Task to carry out:
All records given below must be printed word for word.

Dataset records:
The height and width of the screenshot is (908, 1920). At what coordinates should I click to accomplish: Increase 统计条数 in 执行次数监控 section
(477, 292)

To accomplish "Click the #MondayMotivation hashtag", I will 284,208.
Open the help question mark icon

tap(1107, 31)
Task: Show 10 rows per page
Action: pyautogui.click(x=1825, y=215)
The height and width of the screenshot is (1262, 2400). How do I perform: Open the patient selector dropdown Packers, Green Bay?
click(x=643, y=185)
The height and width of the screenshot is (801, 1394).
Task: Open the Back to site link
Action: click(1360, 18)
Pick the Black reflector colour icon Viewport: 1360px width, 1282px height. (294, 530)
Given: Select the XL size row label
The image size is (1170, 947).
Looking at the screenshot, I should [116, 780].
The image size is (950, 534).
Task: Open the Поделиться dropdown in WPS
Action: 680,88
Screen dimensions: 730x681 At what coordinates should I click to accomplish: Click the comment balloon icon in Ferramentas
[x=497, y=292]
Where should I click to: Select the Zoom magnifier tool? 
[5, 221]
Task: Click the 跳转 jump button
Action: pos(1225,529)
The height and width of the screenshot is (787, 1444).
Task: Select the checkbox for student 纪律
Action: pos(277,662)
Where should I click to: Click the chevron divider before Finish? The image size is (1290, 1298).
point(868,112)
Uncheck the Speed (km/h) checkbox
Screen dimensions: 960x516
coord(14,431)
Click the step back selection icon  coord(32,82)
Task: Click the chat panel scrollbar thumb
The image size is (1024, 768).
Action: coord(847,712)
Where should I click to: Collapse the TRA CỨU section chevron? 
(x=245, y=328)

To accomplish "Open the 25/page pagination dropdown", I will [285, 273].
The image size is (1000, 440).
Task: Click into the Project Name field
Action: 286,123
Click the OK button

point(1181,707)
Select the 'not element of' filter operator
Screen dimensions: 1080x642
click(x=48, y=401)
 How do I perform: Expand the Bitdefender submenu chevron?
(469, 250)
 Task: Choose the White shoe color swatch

Reply:
The height and width of the screenshot is (908, 1920). At what coordinates should I click to accomplish: Increase 统计条数 in 执行次数监控 section
(477, 292)

To accomplish "Click the #MondayMotivation hashtag", I will 284,208.
Open the help question mark icon

tap(1107, 31)
Task: Show 10 rows per page
Action: pyautogui.click(x=1825, y=215)
The height and width of the screenshot is (1262, 2400). How do I perform: Open the patient selector dropdown Packers, Green Bay?
click(x=643, y=185)
The height and width of the screenshot is (801, 1394).
Task: Open the Back to site link
Action: click(1360, 18)
Pick the Black reflector colour icon Viewport: 1360px width, 1282px height. (294, 530)
Given: Select the XL size row label
The image size is (1170, 947).
Looking at the screenshot, I should [116, 780].
The image size is (950, 534).
Task: Open the Поделиться dropdown in WPS
Action: 680,88
Screen dimensions: 730x681 At what coordinates should I click to accomplish: Click the comment balloon icon in Ferramentas
[x=497, y=292]
Where should I click to: Select the Zoom magnifier tool? 
[5, 221]
Task: Click the 跳转 jump button
Action: pos(1225,529)
The height and width of the screenshot is (787, 1444).
Task: Select the checkbox for student 纪律
Action: pos(277,662)
Where should I click to: Click the chevron divider before Finish? The image size is (1290, 1298).
point(868,112)
Uncheck the Speed (km/h) checkbox
Screen dimensions: 960x516
coord(14,431)
Click the step back selection icon  coord(32,82)
Task: Click the chat panel scrollbar thumb
The image size is (1024, 768).
Action: coord(847,712)
Where should I click to: Collapse the TRA CỨU section chevron? 
(x=245, y=328)

To accomplish "Open the 25/page pagination dropdown", I will [285, 273].
The image size is (1000, 440).
Task: Click into the Project Name field
Action: 286,123
Click the OK button

point(1181,707)
Select the 'not element of' filter operator
Screen dimensions: 1080x642
click(x=48, y=401)
 How do I perform: Expand the Bitdefender submenu chevron?
(469, 250)
 Task: Choose the White shoe color swatch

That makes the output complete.